**DOCUMENT EXTRACT:**
- Opening Delimiter -

# Angel Headed Dragon Setups



## ar1122 (Apr 1, 2009)

Hi All,

Really quick simple question,

what would be the best substrate to use for juv angle headed dragonds? 

i was planning using dirty and bark so i can plant plants.


----------



## itbites (Apr 1, 2009)

coco-pete, sphagnum moss, bark etc

imo covering the flooring completely is a disaster 

because they make a huge mess....

I put the substrate in a shallow dish leave the 

rest newspaper or carpet


----------



## ar1122 (Apr 1, 2009)

Thats what i thought.

thanks for that.

does anyone have any setups they could post on the site so we can see them?


----------



## itbites (Apr 1, 2009)

I just set my guys up in a new tank will try get pics a bit later  
there was a good thread on set ups not long ago

If you type in angle headed set ups it should be on the 1st or second page


----------



## DrNick (Apr 1, 2009)

I used a base of coco-peat with a layer of sphagnum moss on top.


----------



## sweetangel (Apr 1, 2009)

nice set ups!!


----------



## ar1122 (Apr 1, 2009)

that is a sick setup.

are those real plants or plastic or a mix of both?

how big is that enclosure?


----------



## mark83 (Apr 1, 2009)

awesome setup


----------



## rahrah (Apr 1, 2009)

Nice enclosures!


----------



## porkosta (Apr 1, 2009)

Awesome looking setup


----------



## ar1122 (Apr 2, 2009)

Any one else have pic's of there enclosures that they can post so i can get better ideas?

- Closing Delimiter -

**DATA PROVIDED:**
- Opening Delimiter -

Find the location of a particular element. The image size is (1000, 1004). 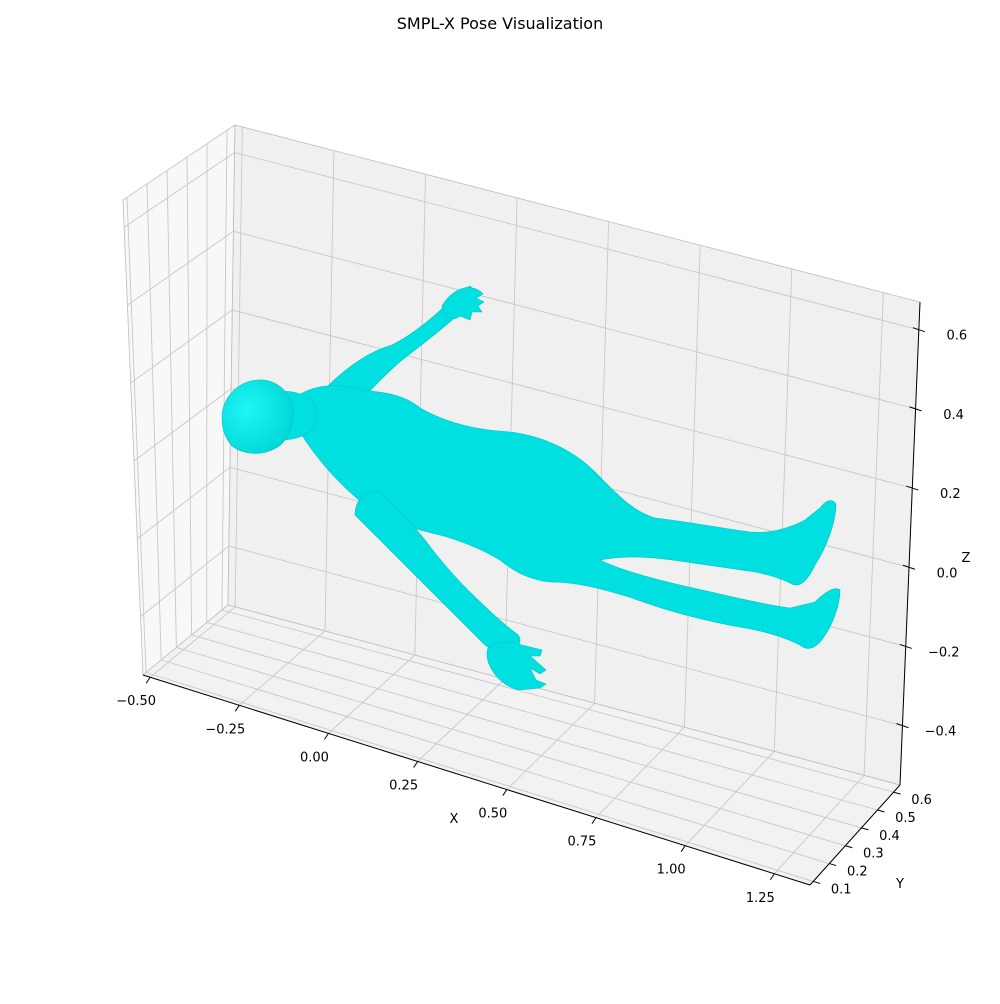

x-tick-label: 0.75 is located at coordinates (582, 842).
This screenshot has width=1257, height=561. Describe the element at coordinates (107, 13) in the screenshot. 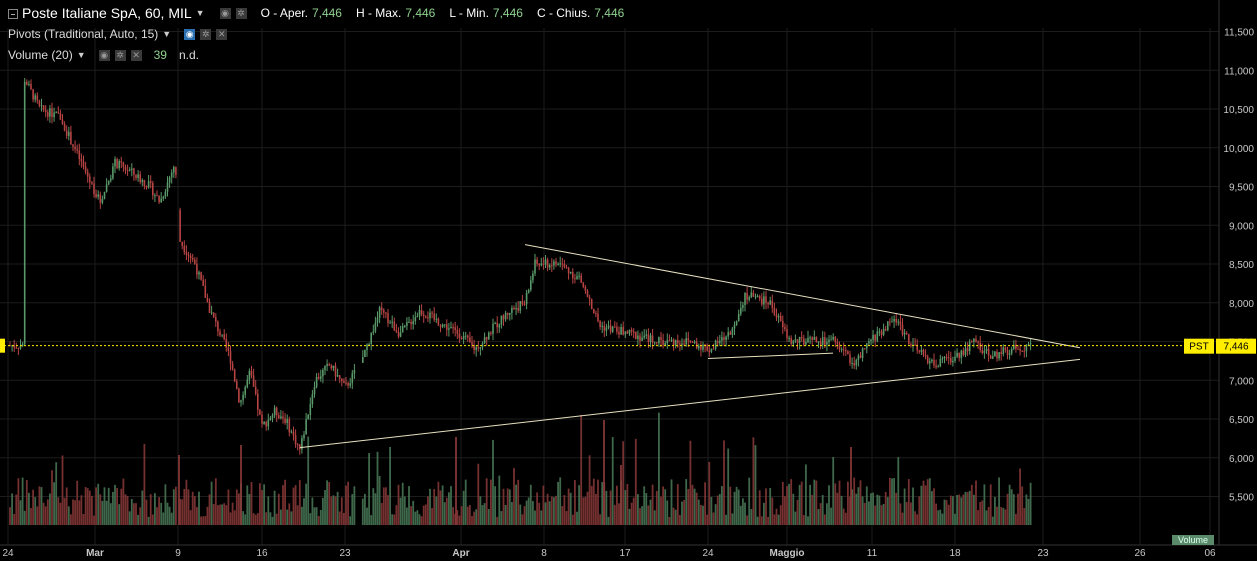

- Closing Delimiter -

**EXERCISE BRIEF:** Copy out the forum thread on angel headed dragon setups from "because they make" to "what i thought.". The material plays no role here.

**REPLY TO THE TASK:**
because they make a huge mess....

I put the substrate in a shallow dish leave the 

rest newspaper or carpet


----------



## ar1122 (Apr 1, 2009)

Thats what i thought.